From YOLOv5 to YOLOv8 Link to heading
At that time of the YOLOv5 publication in 2021, I created a Kaggle notebook followed by a Medium article on using YOLOv5 to detect aircrafts on Airbus satellite imagery.
With the publication of YOLOv8, I decided that it was time for an update of this notebook. The link is here below and you can follow this article with this new Kaggle notebook.
For these two notebooks, I am using the Airbus Aircraft Detection sample dataset. This dataset has an extra
folder with 6 Airbus Pleiades images extracts with no annotations. I used RoboFlow to annotate these images and create a (very) small test dataset. This is, of course, only for demonstration purposes as a real test dataset should be much larger than that. But I took a lot of care in annotating exactly the aircrafts as I wanted, especially as making sure the shadow was not included in the bounding box — as I noticed that this was one of the defect of aircraft detection models.
YOLOv8 installation Link to heading
The installation of YOLOv8 is super easy. It is a Python module which can be installed with the pip command. The yolo checks command displays information about the installed version, the versions of Python and PyTorch and display information about the hardware. Namely GPU card, number of CPUs, RAM and disk space, all important informations for the training of you new YOLOv8 model.
# Pip install (recommended)
!pip install ultralytics
from IPython import display
display.clear_output()
!yolo checks
Ultralytics YOLOv8.0.20 🚀 Python-3.7.9 torch-1.7.0 CUDA:0 (Tesla P100-PCIE-16GB, 16281MiB)
Setup complete ✅ (2 CPUs, 15.6 GB RAM, 4177.1/8062.4 GB disk)
As later, YOLO will be complaining later about the albumentation version of the Kaggle notebook being too old, here is how to install the desired version:
!pip install albumentations==1.0.3
Albumentation is a great library for image augmentation and one that deals especially well with satellite images. So this is very good start…
Dealing with large satellite images Link to heading
Usually satellite images will be pretty large. A Pleiades image for example, covers an area of 20km x 20km and features 40,000 x 40,000 pixels. In our datasets, we only have extracts of these satellite acquisition. The images are 2560 x 2560 pixels which is still too large to fit many of them in the GPU at the same time (remember our GPU as 15 GB of RAM).
So what we need to do here, is to tile the images into smaller chunks, let’s say 512 x 512 pixels. We do this with an overlap to make sure that if we cut an object at the border of the tile, we get another tile with the full object. I will not dive into details in the tiling process, you can refer to my previous article or look into the source code.

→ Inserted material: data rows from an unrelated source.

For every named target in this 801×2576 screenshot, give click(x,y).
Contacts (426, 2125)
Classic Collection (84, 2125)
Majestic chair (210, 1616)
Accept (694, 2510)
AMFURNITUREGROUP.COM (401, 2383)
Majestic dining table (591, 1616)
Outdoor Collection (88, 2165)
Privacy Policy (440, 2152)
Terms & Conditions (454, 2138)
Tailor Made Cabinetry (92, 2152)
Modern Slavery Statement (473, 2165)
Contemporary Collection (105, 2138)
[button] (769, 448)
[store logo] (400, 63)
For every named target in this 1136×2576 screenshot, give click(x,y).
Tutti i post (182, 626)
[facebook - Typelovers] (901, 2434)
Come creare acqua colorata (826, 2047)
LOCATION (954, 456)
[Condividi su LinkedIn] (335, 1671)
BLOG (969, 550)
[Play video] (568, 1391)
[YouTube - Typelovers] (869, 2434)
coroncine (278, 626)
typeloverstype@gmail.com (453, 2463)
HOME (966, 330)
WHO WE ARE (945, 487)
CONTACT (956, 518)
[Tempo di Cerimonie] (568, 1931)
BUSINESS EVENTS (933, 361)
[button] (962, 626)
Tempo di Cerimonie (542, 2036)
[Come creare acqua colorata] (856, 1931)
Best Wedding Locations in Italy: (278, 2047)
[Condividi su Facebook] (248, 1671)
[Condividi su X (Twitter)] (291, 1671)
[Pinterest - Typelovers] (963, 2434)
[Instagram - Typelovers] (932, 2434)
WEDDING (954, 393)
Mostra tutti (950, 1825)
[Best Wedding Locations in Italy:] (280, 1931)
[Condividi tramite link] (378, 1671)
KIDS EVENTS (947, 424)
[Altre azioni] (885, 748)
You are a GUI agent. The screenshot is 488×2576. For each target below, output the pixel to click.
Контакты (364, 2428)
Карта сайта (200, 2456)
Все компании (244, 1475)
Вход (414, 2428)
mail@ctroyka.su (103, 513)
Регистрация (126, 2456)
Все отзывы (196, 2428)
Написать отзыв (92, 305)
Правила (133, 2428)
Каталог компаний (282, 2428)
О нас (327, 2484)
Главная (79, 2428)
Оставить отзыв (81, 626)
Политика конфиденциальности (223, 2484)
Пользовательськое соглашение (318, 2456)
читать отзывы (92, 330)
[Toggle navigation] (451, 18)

One point worth mentioning though, is the fact that if we do tiling (with or without overlap), we want to make sure that all tiles coming from the same source image are in the same split (i.e. training or validation). We want to use the validation dataset to make sure that the training is providing a model which will perform well on any new satellite image. So we want to make sure that the training and validation sets do not contain tiles from the same source imagery.
Configuration file Link to heading
After we have created the tiles into two folders (train and validation), we need to create a data configuration file called data.yml. I have been able to reuse exactly the same file as for YOLOv5 which is a pretty neat feature when upgrading current code working with the previous versions of Ultralytics.
CONFIG = """
# train and val datasets (image directory or *.txt file with image paths)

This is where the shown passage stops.